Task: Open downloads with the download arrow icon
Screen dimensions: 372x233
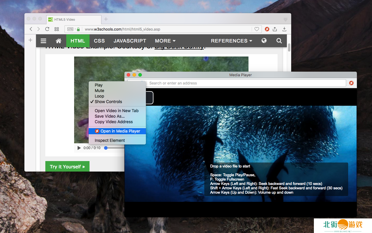Action: click(x=284, y=29)
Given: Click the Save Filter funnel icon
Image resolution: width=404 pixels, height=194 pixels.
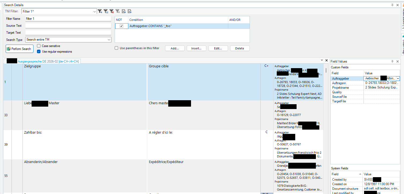Looking at the screenshot, I should (x=106, y=11).
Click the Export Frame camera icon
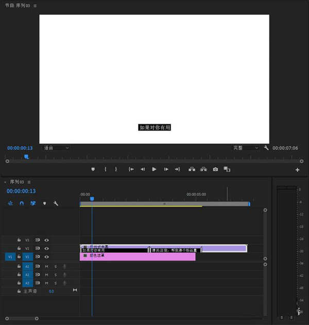This screenshot has height=325, width=309. point(215,169)
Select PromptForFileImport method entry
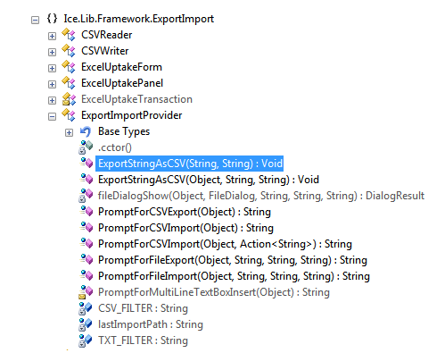This screenshot has width=428, height=353. (x=234, y=276)
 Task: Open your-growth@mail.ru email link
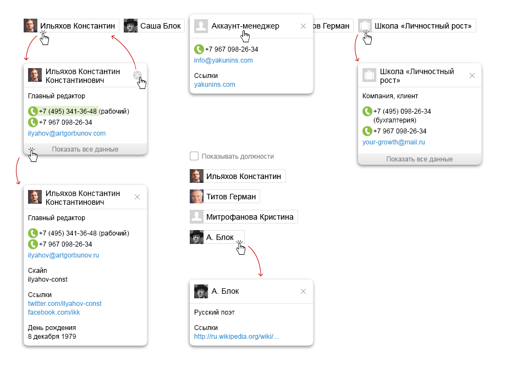(393, 142)
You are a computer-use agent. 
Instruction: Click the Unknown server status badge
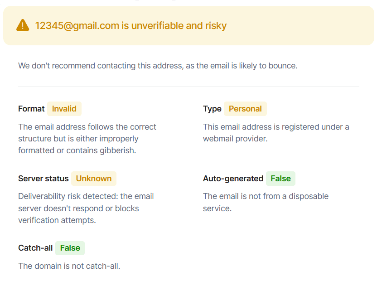click(94, 179)
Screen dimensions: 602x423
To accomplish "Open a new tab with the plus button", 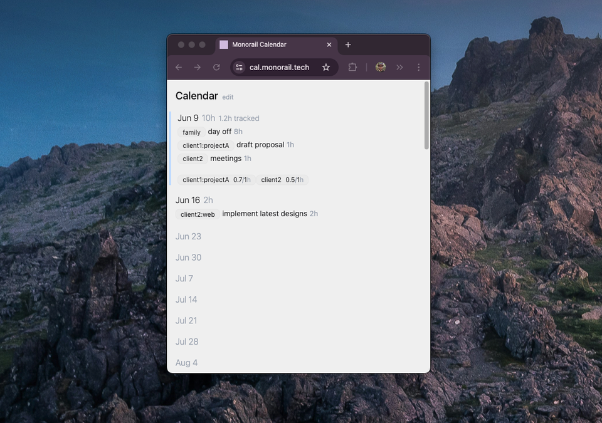I will [x=348, y=44].
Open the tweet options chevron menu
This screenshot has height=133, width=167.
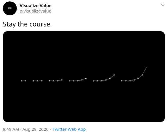(163, 5)
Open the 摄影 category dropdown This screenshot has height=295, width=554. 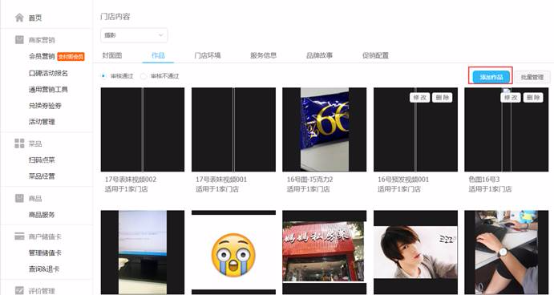point(134,35)
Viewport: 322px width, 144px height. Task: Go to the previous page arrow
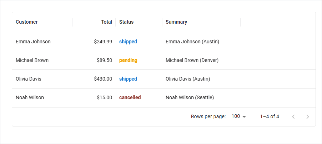293,117
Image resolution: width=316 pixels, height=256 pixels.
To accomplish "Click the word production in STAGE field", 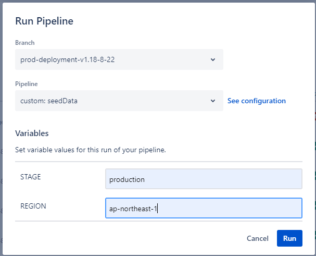I will click(127, 179).
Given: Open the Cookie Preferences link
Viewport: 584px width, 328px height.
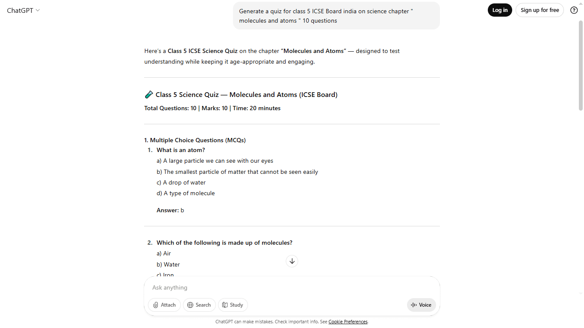Looking at the screenshot, I should [348, 322].
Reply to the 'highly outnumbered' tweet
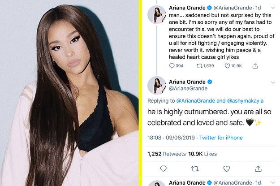Viewport: 280px width, 186px height. [x=163, y=169]
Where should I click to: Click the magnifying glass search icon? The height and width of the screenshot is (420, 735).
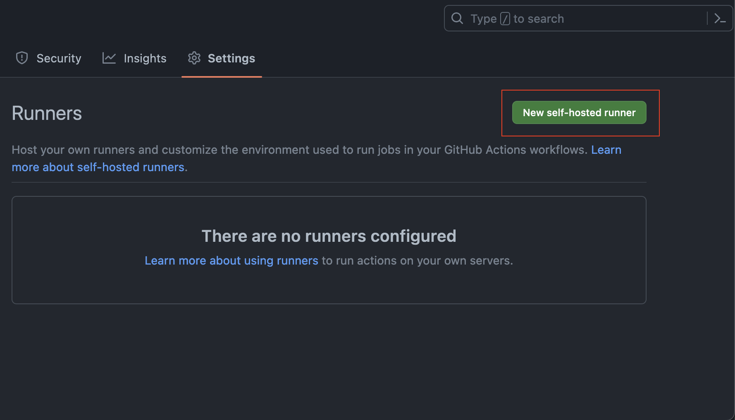(457, 18)
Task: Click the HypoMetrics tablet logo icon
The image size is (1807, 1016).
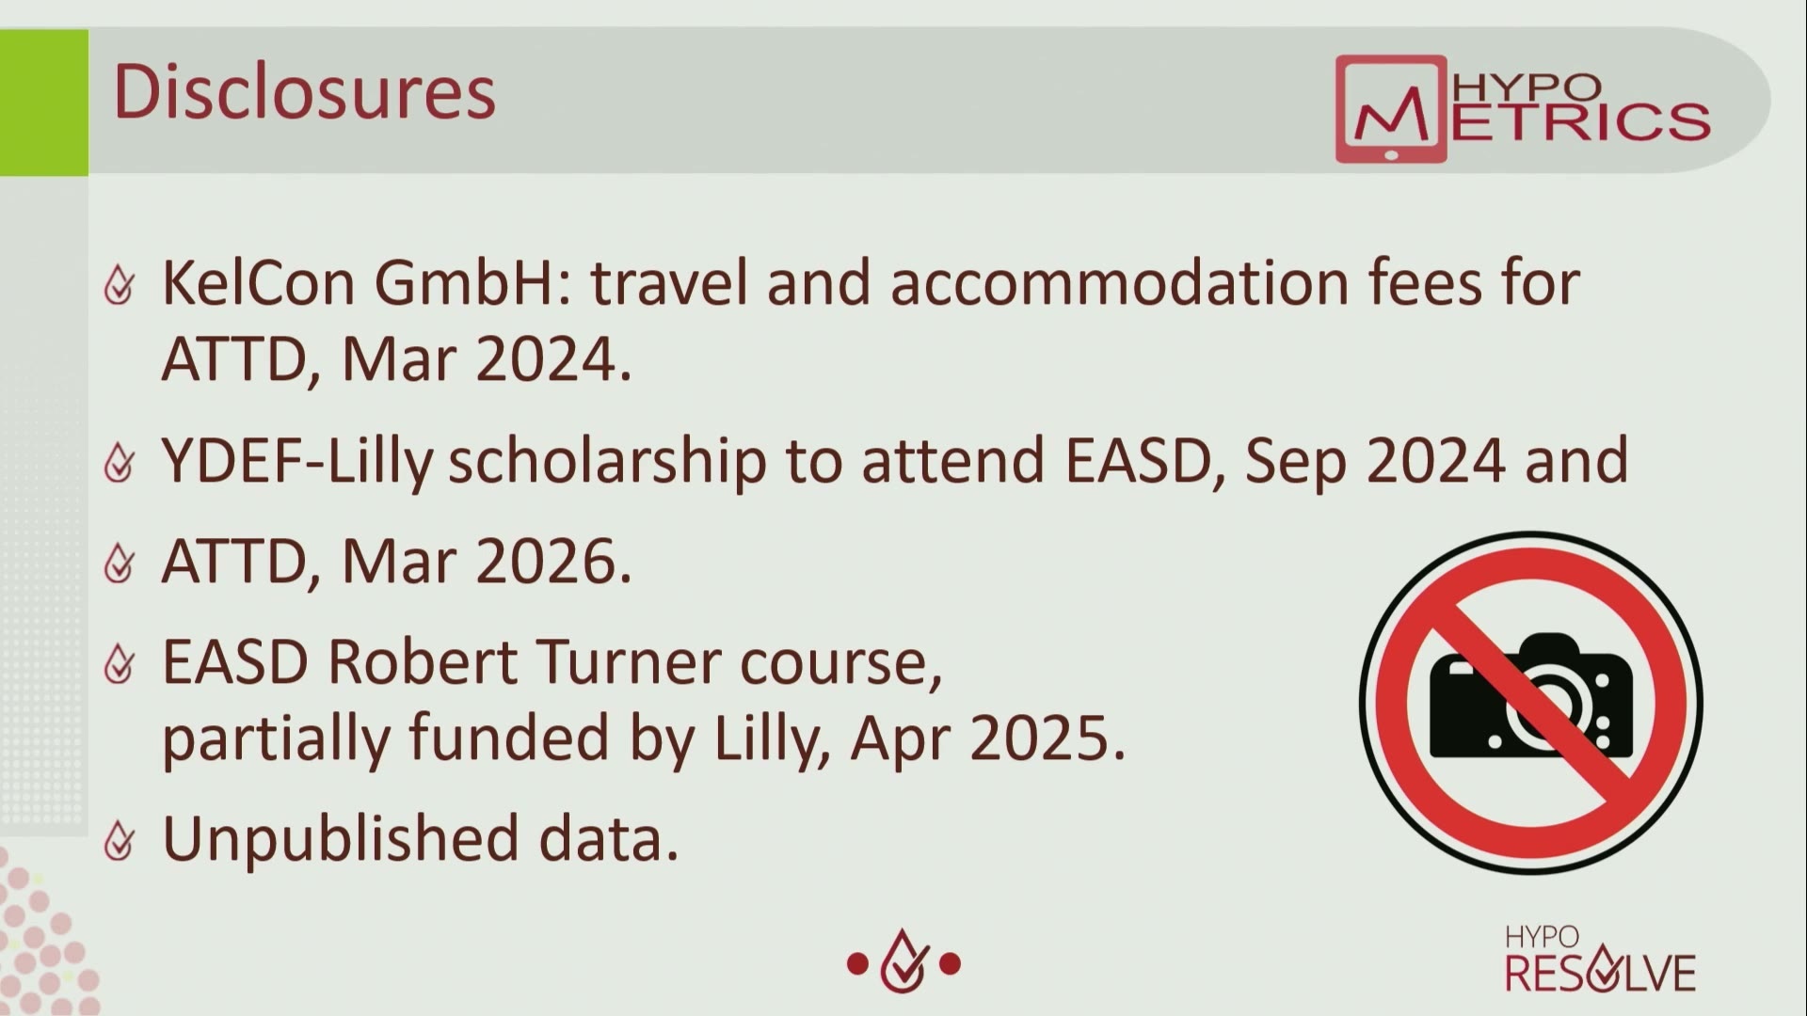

ACTIVITY:
How many lines in the listing above have the word "Given" in them? Count them and give the number alone.

RESULT FOR THIS TASK:
2